Si arriva così all’undici aprile. Verso le undici e mezzo di sera, dopo l’ennesimo tentativo di fuga, la polizia fa irruzione nel campo in tenuta antisommossa e comincia a lanciare lacrimogeni sui tunisini, senza distinzioni fra chi stava effettivamente tentando di fuggire e chi tentava di dormire in tenda. Vengono tutti picchiati, qualcuno finisce in ospedale. Ci sono video e foto fatti con cellulari che testimonierebbero le violenze; ma non sono mai stati diffusi per evitare ritorsioni ulteriori su chi era lì dentro. E allora non succede niente: una notte di abusi e violenze rimasti sotto silenzio, ridimensionati e ridotti a  “tentativi di fuga e scontri conseguenti fra polizia e immigrati”. Passano altri giorni: in ritardo, fra il 16 ed il 17 aprile, arrivano i permessi di soggiorno temporanei promessi. Nel giro di ventiquattro ore  i mille sono fuori: la maggior parte è messa su autobus diretti verso altri centri di smistamento, prevalentemente al Nord; ma, in teoria, sono liberi di recarsi in qualsiasi paese che abbia ratificato il trattato di SchengenÈ qui che emerge la prima contraddizione forte: lo Stato italiano riconosce che quella tunisina è una situazione di emergenza umanitaria, per cui decide di accogliere chi scappa da guerra, violenza, instabilità e repressione e di concedere il diritto a circolare liberamente per l’Europa. Allo stesso tempo, ritiene opportuno trattenere queste persone in uno stato paragonabile in toto a quello carcerario,  con palesi violazioni dei diritti umani – innanzitutto, privandole della libertà personale di movimento.

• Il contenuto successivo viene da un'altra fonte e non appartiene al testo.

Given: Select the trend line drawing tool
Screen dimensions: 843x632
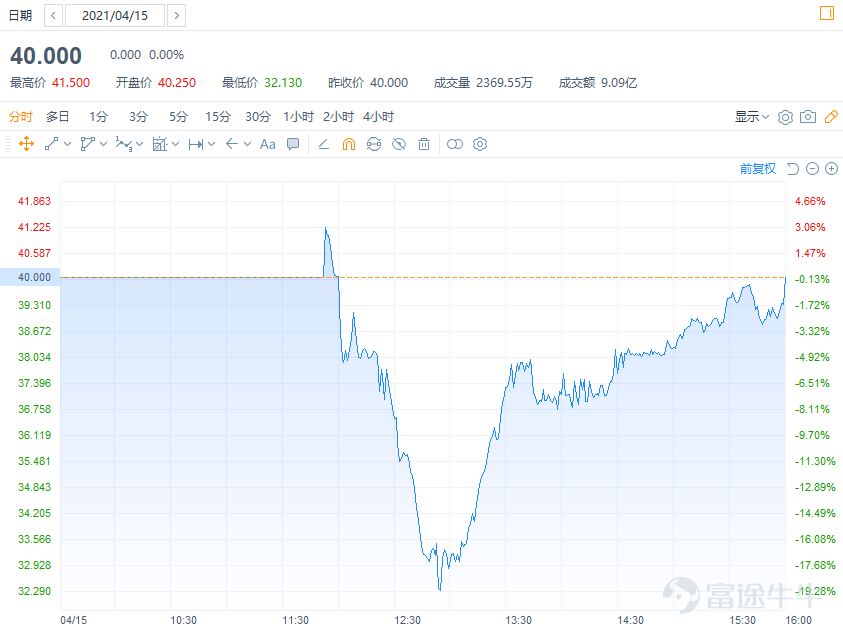Looking at the screenshot, I should pos(52,144).
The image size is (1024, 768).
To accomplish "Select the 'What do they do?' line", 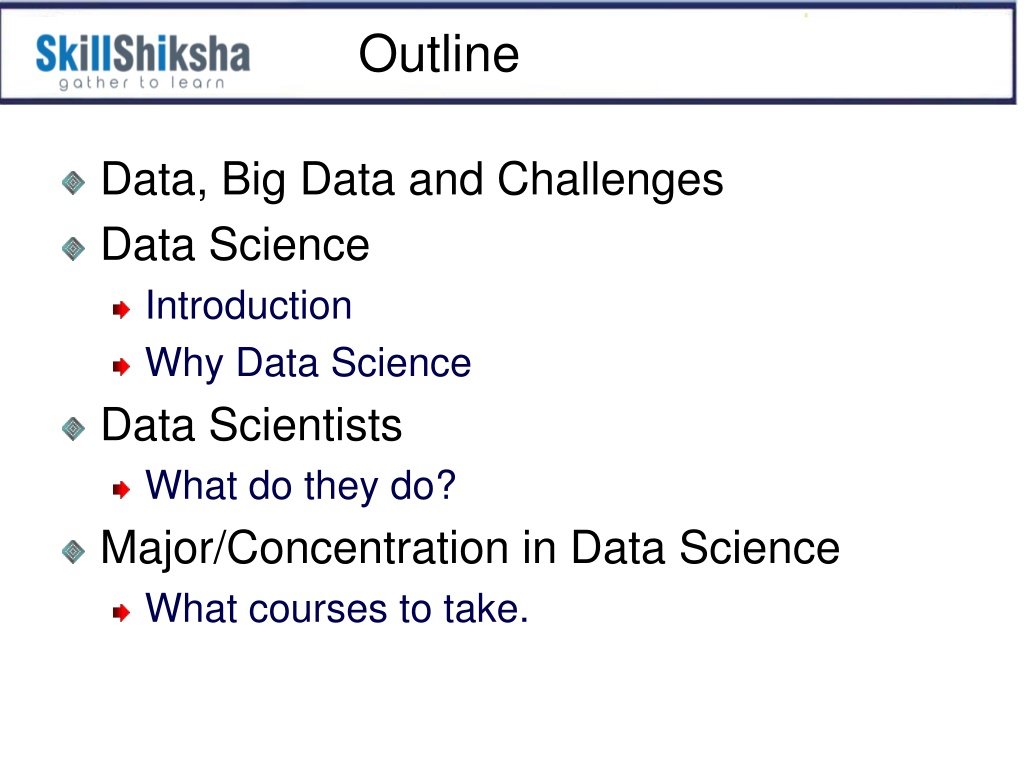I will pos(300,486).
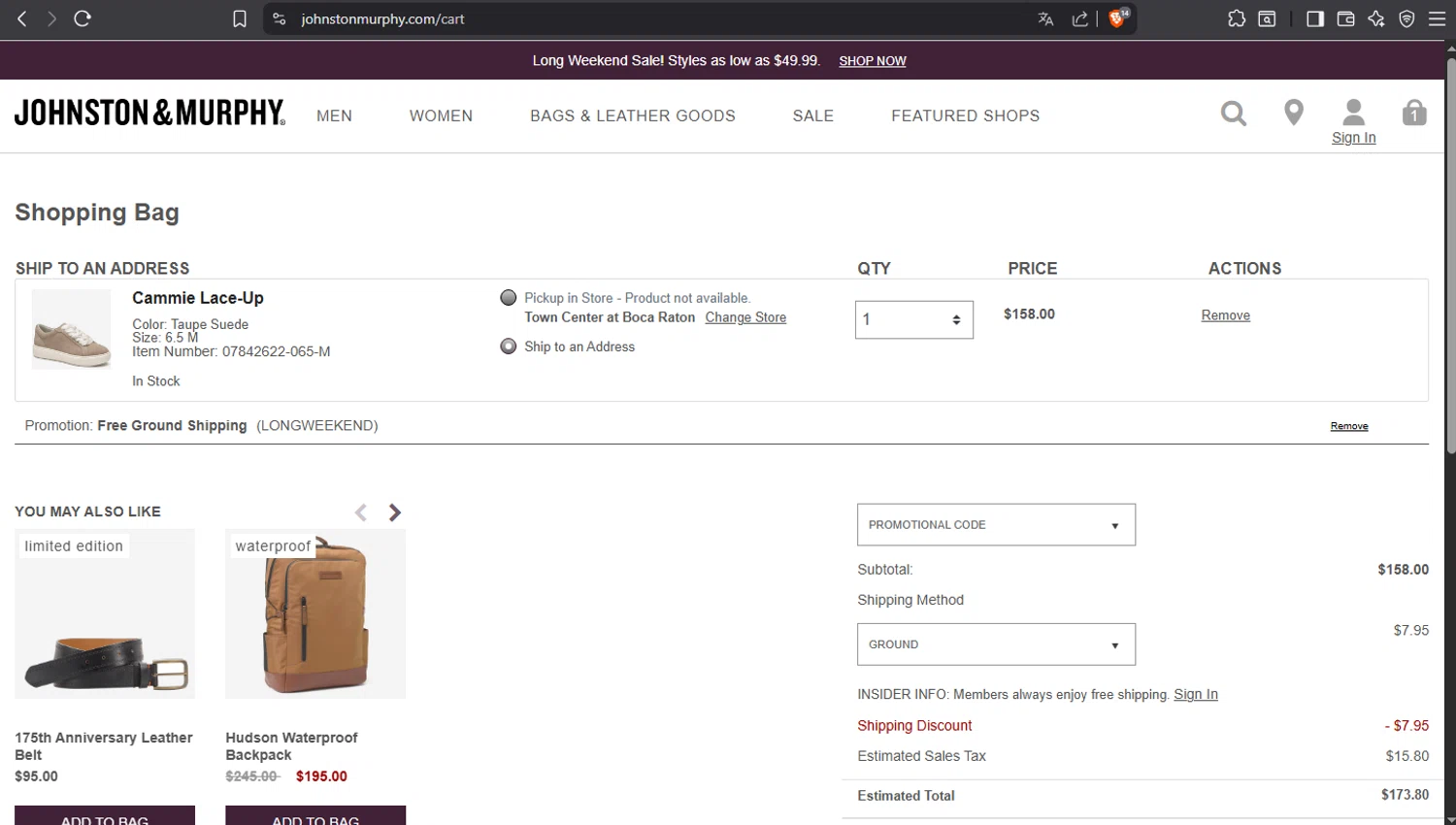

Ma torniamo alle vicende del CAI di Santa Maria Capua Vetere. Pochissimo tempo dopo la ‘liberazione’ dei mille, il 18 aprile, arriva un nuovo gruppo di migranti: sono 220, di nuovo tutti tunisini. Questa volta sono isolati fin dall’inizio: neanche ai mediatori è permesso di salire sugli autobus che li portano da Napoli a Santa Maria; l’accesso al campo è vietato a tutti, anche a chi possiede un pass di autorizzazione della questura. I ragazzi del CAS vorrebbero far entrare degli avvocati, per spiegare ai migranti la loro situazione e per preparare delle domande d’asilo. Fin dall’inizio, infatti, è chiaro che per questi duecentoventi le cose non saranno ‘facili’ come per i precedenti mille: sono arrivati dopo la ‘sanatoria’ del 5 aprile fatta dal governo Berlusconi, e il loro destino sembra essere inevitabilmente quello dell’espulsione. Nulla è veramente cambiato in Tunisia, tra il 5 e il 18 aprile, e migliaia di persone continuano a fuggire: ma formalmente l’Italia non riconosce più alcuna emergenza, e considera clandestini illegali tutti i nuovi arrivati.

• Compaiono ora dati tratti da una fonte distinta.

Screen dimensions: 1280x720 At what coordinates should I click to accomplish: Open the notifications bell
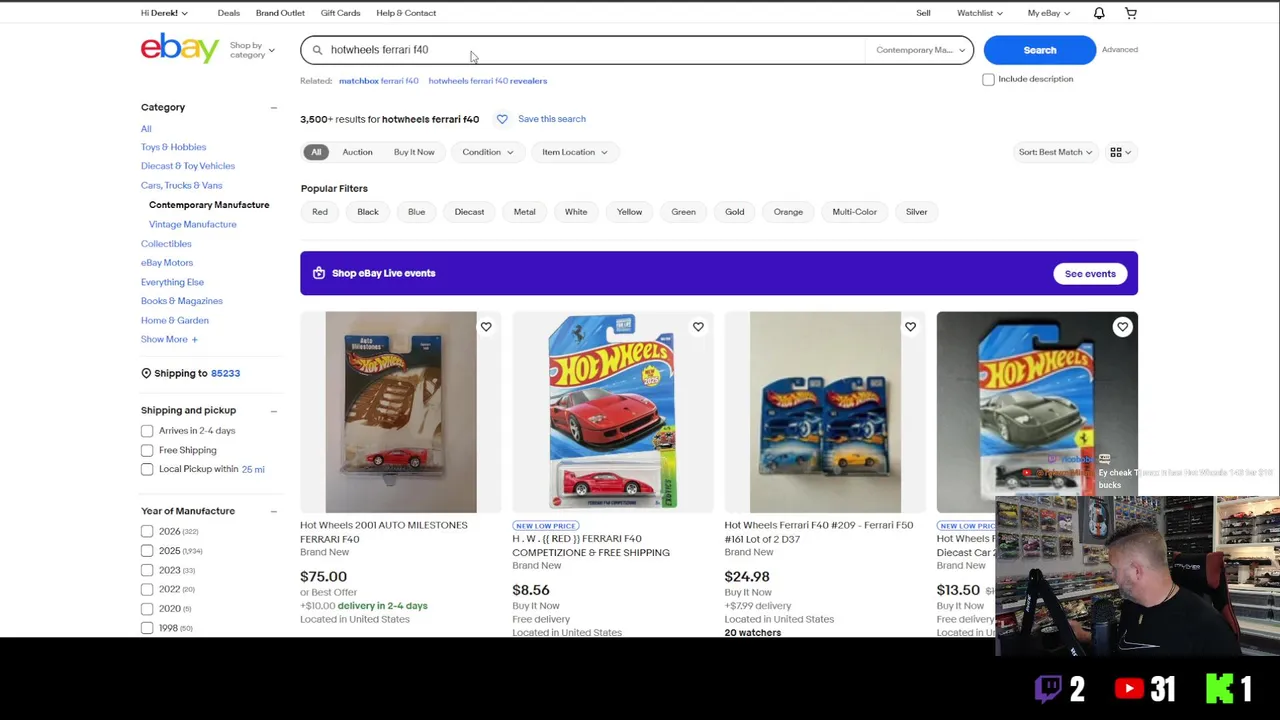pyautogui.click(x=1099, y=13)
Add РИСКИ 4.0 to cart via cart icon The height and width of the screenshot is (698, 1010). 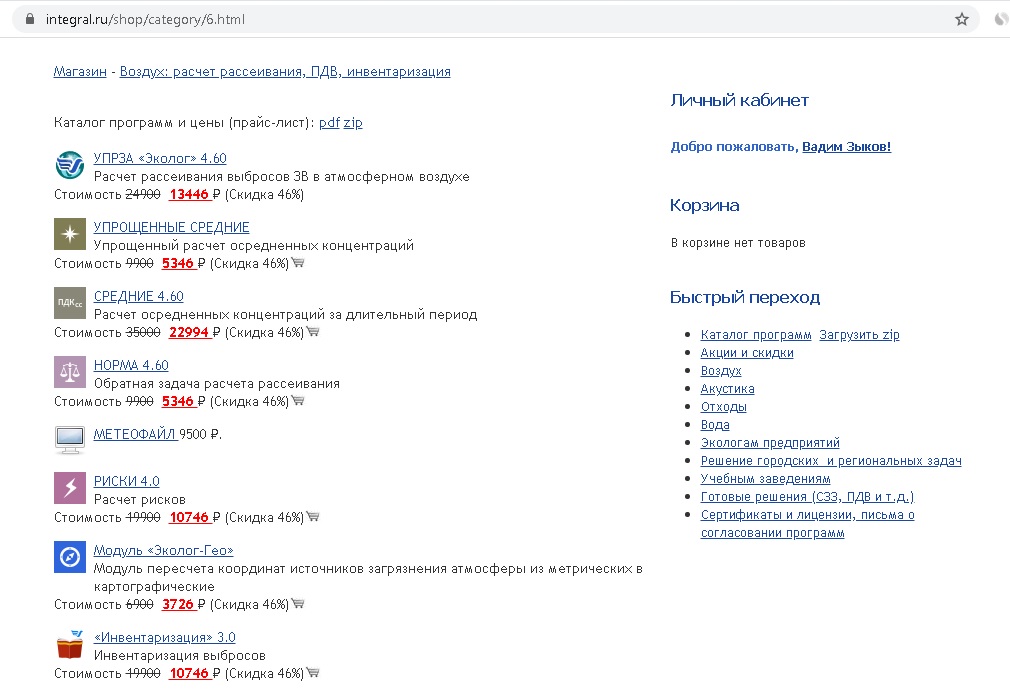point(313,517)
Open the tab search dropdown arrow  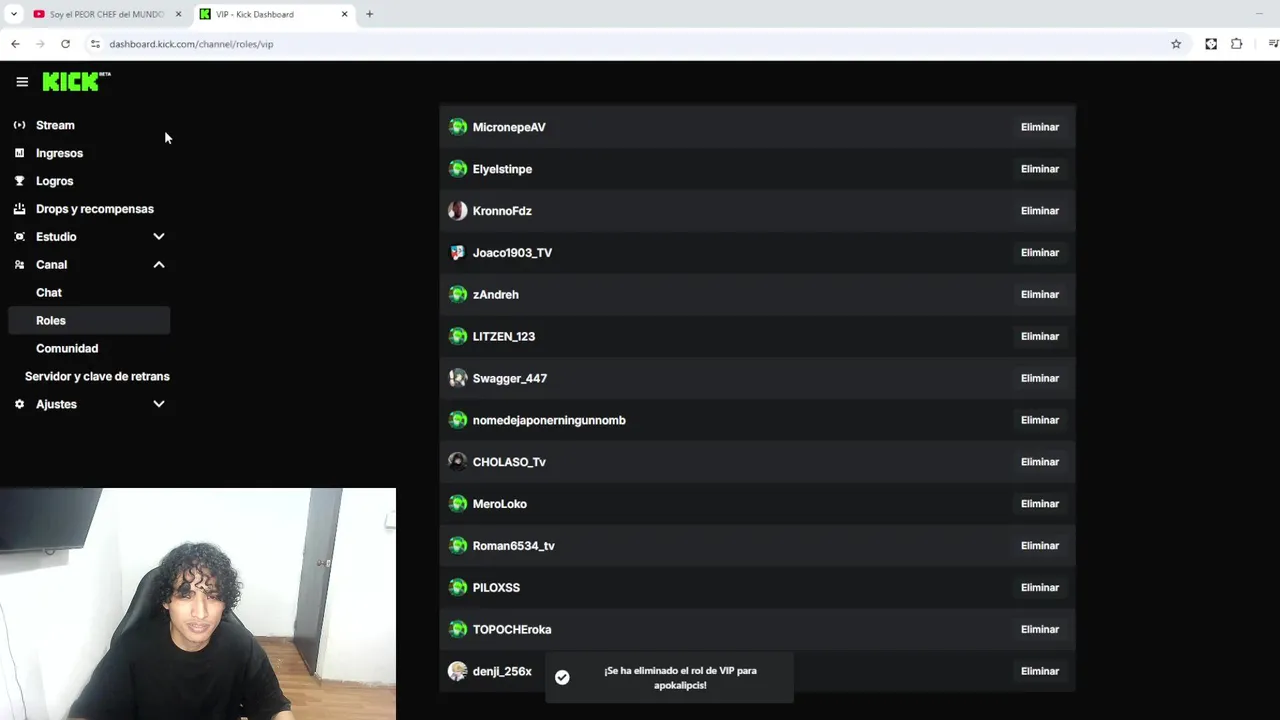14,14
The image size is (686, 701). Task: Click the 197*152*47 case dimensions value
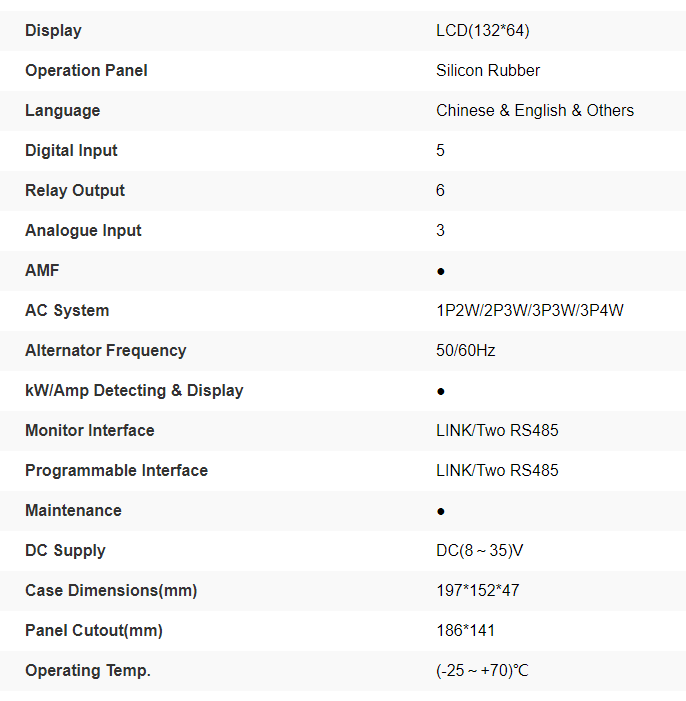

Dopo due giorni di trattativa, il 20 aprile, finalmente gli avvocati sono fatti entrare, e con loro le duecentoventi richieste di protezione internazionale già pronte da firmare. Intanto, però, succedono varie cose: moltissimi tentativi di fuga, uno dei quali termina con il ricovero di un tunisino in un ospedale della provincia (ma se ne perdono le tracce; i gestori del campo rifiutano di rivelare dove sia stato ricoverato); alcune ‘retate’ random, con le quali diciotto persone sono trasferite arbitrariamente e coattamente in altri CIE (senza riguardo per i legami familiari fra gli ospiti del campo); le associazioni sammaritane preparano un esposto alla procura della Repubblica per illegittima detenzione. Infine, il 21 aprile arriva la notizia più importante di tutte: un’ordinanza del Presidente del Consiglio Berlusconi (opcm 39/35 del 21 aprile 2011) stabilisce che le strutture di accoglienza per immigrati di Santa Maria Capua Vetere è diventata un CIE, ossia un Centro di Identificazione e di Espulsione.  Per questo motivo non potrà più entrarvi nessuno: né gli avvocati, né i membri di associazioni umanitarie o altri mediatori culturali.  La notizia è accolta con nuove dimostrazioni di rivolta pacifica da parte dei tunisini, e con tentativi di fuga; ancora una volta la polizia risponde con il lancio di lacrimogeni. Intanto, subito fuori dal campo,il CSA e le altre associazioni di sinistra organizzano un sit-in di protesta. È a questo punto che si verifica la parte più ‘giuridicamente’ assurda e discutibile della vicenda.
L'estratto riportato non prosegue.